**Goal of the exercise**
Return, from the lines below, each one that includes the word "will".

•••

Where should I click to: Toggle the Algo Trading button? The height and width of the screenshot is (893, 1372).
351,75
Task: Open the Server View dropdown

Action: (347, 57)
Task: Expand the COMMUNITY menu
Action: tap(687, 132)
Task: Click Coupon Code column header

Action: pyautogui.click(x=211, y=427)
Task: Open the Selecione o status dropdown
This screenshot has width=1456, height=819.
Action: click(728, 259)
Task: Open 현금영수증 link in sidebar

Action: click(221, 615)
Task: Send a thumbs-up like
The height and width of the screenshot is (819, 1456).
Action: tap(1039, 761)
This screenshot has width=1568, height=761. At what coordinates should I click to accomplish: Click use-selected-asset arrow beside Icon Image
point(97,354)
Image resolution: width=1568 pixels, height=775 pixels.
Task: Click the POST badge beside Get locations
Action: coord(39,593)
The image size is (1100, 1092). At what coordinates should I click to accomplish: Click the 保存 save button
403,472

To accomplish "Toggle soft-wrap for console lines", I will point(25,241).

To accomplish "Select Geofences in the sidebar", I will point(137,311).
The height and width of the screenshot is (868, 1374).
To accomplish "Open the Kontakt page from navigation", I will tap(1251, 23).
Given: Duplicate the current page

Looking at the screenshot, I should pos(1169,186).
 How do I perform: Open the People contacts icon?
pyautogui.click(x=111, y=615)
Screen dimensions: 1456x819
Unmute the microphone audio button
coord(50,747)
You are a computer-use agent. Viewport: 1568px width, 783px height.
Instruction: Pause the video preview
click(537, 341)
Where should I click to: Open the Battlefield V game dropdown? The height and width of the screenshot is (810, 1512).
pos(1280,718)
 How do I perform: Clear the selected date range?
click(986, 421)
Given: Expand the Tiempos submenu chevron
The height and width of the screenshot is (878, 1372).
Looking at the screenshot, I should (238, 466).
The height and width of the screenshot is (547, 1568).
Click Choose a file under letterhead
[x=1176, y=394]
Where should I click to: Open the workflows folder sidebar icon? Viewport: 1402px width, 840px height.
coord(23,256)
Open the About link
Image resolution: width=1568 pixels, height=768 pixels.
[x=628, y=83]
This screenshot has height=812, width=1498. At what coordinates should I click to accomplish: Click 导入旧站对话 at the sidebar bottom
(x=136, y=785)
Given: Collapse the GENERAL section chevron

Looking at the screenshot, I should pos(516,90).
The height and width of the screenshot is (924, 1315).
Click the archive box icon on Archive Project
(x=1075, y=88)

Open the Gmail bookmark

•••

**Response area**
To accomplish "Toggle soft-wrap for console lines", I will point(25,241).
To accomplish "Select Geofences in the sidebar", I will point(137,311).
To accomplish "Open the Kontakt page from navigation", I will tap(1251, 23).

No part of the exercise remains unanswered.